Start of Given data
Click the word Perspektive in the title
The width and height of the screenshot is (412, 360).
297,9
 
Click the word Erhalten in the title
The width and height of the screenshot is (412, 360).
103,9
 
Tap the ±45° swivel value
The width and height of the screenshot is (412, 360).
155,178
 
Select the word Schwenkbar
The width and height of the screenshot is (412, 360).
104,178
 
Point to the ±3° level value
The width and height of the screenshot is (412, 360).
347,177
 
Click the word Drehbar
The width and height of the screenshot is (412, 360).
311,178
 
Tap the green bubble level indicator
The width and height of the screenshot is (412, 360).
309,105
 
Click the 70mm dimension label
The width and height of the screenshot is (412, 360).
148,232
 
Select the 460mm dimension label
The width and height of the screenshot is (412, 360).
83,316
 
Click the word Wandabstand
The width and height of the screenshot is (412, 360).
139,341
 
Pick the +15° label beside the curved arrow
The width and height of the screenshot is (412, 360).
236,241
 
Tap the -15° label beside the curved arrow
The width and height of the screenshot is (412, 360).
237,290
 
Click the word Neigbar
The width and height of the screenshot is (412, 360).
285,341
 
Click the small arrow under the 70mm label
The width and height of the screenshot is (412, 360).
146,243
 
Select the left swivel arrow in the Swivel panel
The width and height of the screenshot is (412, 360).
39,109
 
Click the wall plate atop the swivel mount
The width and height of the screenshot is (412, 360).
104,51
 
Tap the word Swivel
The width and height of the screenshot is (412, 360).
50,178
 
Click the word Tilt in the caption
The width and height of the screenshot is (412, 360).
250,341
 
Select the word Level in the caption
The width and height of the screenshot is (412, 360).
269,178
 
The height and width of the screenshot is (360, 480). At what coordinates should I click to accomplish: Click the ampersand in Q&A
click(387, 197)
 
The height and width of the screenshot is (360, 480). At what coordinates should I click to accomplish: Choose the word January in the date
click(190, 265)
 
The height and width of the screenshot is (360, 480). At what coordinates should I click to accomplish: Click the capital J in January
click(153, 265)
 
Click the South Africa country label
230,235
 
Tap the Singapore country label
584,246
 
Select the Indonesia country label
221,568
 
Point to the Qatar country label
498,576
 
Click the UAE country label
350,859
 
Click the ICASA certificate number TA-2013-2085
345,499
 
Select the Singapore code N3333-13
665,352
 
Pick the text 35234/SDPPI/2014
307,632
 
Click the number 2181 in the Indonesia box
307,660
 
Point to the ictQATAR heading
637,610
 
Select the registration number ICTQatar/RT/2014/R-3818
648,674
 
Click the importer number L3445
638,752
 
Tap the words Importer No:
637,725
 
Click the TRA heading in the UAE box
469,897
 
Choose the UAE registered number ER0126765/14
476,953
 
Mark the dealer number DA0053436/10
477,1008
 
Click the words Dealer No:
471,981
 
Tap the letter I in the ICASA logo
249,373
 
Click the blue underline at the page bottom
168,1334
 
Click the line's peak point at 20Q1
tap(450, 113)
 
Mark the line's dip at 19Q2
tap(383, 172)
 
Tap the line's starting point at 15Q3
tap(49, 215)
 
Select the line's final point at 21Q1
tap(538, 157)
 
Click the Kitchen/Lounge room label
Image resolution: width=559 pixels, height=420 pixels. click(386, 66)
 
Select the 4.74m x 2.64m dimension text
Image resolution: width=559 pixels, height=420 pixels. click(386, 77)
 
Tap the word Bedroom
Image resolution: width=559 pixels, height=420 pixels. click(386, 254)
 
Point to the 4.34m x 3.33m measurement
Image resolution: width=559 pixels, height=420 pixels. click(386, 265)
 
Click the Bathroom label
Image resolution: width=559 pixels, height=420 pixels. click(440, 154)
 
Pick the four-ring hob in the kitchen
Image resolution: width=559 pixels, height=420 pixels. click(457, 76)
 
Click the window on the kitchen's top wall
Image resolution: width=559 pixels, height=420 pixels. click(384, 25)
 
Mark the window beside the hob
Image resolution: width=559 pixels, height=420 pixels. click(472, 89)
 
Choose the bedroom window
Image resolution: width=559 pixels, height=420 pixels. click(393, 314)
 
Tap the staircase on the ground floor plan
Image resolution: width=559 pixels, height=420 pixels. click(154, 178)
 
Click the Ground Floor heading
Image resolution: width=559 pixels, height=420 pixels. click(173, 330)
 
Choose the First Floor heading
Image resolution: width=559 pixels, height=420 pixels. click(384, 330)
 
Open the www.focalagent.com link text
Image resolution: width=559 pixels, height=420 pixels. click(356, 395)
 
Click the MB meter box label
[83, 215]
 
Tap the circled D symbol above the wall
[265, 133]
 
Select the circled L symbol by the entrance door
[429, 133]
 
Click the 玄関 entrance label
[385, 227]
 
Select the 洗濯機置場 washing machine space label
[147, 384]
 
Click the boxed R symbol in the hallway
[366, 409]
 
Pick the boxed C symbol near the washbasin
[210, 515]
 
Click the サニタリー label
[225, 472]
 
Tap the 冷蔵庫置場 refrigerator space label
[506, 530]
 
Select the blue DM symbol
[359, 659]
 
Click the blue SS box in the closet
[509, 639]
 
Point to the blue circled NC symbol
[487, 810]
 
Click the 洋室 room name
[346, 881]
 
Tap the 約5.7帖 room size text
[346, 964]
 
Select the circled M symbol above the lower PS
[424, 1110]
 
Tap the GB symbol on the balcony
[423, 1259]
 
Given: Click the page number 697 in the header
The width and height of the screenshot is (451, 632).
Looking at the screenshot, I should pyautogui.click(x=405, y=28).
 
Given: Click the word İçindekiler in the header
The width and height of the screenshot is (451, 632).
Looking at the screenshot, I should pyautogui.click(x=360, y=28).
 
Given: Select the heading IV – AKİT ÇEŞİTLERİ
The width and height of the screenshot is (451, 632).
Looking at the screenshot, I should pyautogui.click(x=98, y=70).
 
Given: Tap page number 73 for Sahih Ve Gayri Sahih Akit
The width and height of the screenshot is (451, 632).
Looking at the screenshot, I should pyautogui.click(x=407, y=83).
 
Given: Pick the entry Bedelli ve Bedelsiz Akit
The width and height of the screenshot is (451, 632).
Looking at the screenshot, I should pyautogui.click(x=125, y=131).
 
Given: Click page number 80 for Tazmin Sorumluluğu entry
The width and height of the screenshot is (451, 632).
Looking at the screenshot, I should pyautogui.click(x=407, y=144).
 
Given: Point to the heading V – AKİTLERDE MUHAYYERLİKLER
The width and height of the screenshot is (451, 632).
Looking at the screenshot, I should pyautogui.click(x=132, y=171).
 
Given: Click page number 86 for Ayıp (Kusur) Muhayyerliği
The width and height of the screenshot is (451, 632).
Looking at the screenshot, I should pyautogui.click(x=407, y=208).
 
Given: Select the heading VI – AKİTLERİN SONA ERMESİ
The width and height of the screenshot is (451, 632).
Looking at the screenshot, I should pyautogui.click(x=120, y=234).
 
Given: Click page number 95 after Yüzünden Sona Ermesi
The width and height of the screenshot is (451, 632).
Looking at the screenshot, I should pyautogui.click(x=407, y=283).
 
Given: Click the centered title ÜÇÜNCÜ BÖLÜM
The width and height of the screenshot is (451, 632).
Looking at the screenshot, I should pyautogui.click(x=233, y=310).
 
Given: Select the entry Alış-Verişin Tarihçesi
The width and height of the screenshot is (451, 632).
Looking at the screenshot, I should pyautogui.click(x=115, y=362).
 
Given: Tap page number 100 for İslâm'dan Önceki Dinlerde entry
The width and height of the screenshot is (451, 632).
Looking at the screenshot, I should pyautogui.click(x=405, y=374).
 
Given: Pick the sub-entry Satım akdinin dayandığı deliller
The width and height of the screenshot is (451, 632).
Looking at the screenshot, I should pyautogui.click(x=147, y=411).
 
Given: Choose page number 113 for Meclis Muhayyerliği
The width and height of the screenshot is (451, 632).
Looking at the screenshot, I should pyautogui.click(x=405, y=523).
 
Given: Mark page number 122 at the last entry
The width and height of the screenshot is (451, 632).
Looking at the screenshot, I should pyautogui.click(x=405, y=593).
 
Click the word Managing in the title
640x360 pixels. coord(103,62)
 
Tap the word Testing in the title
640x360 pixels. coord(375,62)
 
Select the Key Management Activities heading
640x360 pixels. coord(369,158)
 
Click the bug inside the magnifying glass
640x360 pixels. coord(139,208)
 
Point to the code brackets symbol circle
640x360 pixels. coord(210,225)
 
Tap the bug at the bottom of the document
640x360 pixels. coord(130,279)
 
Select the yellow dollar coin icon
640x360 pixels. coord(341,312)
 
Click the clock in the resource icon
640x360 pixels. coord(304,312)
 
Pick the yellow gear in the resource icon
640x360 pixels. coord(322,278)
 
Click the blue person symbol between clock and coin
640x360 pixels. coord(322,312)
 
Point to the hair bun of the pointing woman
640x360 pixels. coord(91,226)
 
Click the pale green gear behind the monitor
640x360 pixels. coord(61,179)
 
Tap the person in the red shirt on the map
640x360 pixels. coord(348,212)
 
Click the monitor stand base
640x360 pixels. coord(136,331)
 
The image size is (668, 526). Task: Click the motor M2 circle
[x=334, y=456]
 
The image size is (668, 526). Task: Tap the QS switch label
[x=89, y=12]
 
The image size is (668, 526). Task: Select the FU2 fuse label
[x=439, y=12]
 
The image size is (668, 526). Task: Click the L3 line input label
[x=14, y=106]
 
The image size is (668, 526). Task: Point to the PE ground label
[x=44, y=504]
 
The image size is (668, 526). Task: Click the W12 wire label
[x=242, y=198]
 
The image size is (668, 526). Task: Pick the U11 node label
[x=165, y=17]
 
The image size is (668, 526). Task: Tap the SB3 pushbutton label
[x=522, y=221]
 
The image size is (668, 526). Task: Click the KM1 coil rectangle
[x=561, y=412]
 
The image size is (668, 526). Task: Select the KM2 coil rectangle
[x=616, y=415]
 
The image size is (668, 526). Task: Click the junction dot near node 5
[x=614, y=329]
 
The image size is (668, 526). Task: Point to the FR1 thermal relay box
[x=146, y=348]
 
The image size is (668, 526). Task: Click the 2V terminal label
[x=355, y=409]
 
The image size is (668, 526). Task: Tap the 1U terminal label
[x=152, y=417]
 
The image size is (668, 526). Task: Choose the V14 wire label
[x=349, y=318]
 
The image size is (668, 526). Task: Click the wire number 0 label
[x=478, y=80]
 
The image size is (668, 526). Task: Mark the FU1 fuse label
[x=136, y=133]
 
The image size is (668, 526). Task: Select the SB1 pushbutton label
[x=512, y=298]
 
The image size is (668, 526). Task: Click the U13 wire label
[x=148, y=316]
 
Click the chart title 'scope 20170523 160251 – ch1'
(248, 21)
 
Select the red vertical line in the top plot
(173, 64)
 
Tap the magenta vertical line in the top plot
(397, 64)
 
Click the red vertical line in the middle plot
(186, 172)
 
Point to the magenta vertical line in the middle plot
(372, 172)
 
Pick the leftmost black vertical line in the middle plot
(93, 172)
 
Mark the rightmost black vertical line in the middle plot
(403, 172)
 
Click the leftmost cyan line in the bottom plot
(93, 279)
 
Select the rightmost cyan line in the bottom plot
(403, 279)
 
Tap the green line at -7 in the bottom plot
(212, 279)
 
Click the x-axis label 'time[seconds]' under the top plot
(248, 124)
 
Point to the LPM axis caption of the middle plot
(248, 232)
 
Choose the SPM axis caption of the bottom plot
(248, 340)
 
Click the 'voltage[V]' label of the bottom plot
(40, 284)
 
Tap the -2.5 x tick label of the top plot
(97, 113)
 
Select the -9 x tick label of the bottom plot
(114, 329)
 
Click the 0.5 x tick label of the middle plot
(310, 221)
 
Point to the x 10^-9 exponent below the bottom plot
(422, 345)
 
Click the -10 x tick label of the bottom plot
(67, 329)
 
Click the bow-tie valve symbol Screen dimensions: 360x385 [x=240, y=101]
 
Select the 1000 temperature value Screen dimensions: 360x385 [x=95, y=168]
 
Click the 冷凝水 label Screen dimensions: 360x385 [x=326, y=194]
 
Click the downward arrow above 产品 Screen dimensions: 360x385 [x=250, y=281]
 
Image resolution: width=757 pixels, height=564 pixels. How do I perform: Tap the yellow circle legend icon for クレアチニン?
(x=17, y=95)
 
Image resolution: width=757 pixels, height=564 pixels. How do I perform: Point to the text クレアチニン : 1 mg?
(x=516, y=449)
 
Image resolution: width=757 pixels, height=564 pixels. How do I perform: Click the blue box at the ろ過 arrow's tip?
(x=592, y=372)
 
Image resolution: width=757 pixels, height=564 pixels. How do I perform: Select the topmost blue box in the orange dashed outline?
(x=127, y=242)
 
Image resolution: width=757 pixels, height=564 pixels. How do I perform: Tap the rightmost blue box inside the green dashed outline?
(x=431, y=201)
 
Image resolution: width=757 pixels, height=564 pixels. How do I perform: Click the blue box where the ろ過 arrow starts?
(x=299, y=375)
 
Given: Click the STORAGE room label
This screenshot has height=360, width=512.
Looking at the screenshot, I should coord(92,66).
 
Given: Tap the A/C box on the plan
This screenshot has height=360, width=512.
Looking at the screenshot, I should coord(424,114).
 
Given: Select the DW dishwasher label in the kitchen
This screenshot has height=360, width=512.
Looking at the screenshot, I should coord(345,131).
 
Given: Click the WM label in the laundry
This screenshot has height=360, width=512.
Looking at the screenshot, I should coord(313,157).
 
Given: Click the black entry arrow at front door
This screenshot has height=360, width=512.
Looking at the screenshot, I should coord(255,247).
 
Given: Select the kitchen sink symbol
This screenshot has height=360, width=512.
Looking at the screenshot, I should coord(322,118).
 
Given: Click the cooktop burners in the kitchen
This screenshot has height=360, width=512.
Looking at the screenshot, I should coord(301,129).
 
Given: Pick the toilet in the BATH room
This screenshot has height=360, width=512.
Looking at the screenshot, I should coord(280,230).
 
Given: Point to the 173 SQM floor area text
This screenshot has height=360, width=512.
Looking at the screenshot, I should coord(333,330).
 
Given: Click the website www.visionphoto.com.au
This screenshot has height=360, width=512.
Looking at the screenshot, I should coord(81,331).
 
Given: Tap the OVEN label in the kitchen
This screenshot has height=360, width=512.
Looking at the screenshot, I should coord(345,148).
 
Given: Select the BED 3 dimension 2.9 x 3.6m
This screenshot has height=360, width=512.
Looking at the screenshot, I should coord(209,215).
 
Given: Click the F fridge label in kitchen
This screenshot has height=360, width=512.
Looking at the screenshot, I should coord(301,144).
End of Given data
=== Aim ===
Rescale the rows between the line holding "The image size is (668, 526). Task: Point to the PE" and the line holding "[x=355, y=409]", inclusive. Write each of those rows out again with its request unchanged, multiplying every coordinate in its answer by 0.7 and rounding to a whole number, halves up.

=== Answer below ===
The image size is (668, 526). Task: Point to the PE ground label
[x=31, y=353]
 
The image size is (668, 526). Task: Click the W12 wire label
[x=169, y=139]
 
The image size is (668, 526). Task: Pick the U11 node label
[x=116, y=12]
 
The image size is (668, 526). Task: Tap the SB3 pushbutton label
[x=365, y=155]
 
The image size is (668, 526). Task: Click the KM1 coil rectangle
[x=393, y=288]
 
The image size is (668, 526). Task: Select the KM2 coil rectangle
[x=431, y=291]
 
The image size is (668, 526). Task: Click the junction dot near node 5
[x=430, y=230]
 
The image size is (668, 526). Task: Point to the FR1 thermal relay box
[x=102, y=244]
 
The image size is (668, 526). Task: Click the 2V terminal label
[x=249, y=286]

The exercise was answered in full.